Harga Minyak Dunia Melonjak, Tinggi Hari Selasa & Ini Pemicunya Hal ini terjadi seiring perkembangan geopolitik di kawasan Eropa Timur serta kebijakan Amerika Serikat terhadap negara-negara penghasil minyak tertentu yang memengaruhi ekspektasi pasokan global.
Minyak mentah jenis Brent mengalami kenaikan tipis sebesar 3 sen dan diperdagangkan pada level USD 73,02 per barel. Sementara itu, minyak jenis West Texas Intermediate (WTI) yang menjadi acuan di Amerika Serikat justru mengalami penurunan sebesar 16 sen, sehingga ditutup pada harga USD 69 per barel.
Perubahan harga ini terjadi setelah Presiden Ukraina, Volodymyr Zelenskiy, menyepakati perjanjian gencatan senjata dengan Federasi Rusia. Kesepakatan ini mencakup jaminan keamanan terhadap jalur pelayaran di kawasan Laut Hitam serta perlindungan terhadap infrastruktur energi kedua negara.

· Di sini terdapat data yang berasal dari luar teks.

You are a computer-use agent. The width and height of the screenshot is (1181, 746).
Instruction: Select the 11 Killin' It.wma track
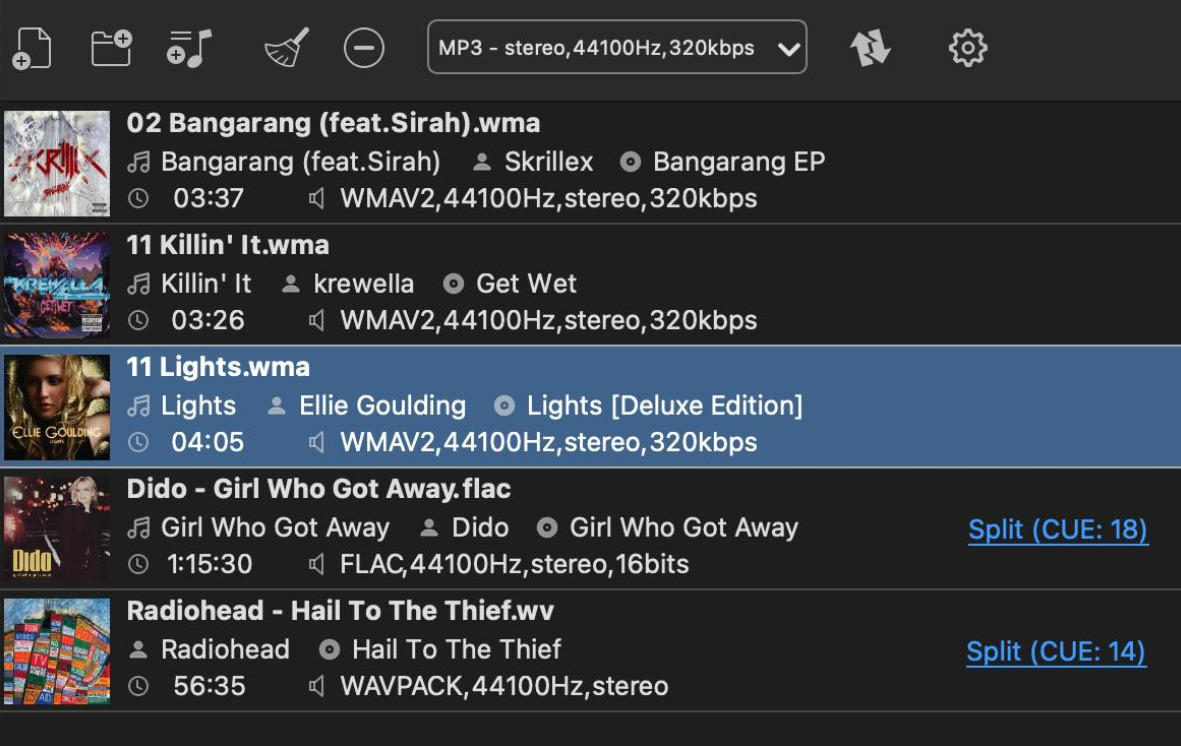590,284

Harga Minyak Dunia Melonjak, Tinggi Hari Selasa
Meski demikian, Zelenskiy menyatakan bahwa Ukraina tetap mengharapkan dukungan tambahan dari Amerika Serikat dalam bentuk pengiriman persenjataan serta penerapan sanksi yang lebih tegas terhadap Rusia, apabila Moskow kedapatan melanggar kesepakatan damai tersebut.
Analis senior dari Price Futures Group, Phil Flynn, menjelaskan bahwa apabila kesepakatan damai ini berjalan lancar, bukan tidak mungkin akan terjadi pelonggaran sanksi terhadap sektor minyak Rusia. Hal tersebut berpotensi menambah pasokan minyak mentah ke pasar global, yang sebelumnya sempat terganggu akibat embargo ekonomi terhadap Rusia.
Pada saat yang sama, Amerika Serikat diketahui mencapai kesepakatan bilateral dengan Rusia dan Ukraina guna menjamin keamanan maritim di Laut Hitam serta menegakkan larangan serangan terhadap fasilitas energi masing-masing pihak. Laporan Reuters mengungkapkan bahwa kesepakatan tersebut akan memperkecil risiko konflik lanjutan yang dapat mengganggu distribusi energi di wilayah tersebut.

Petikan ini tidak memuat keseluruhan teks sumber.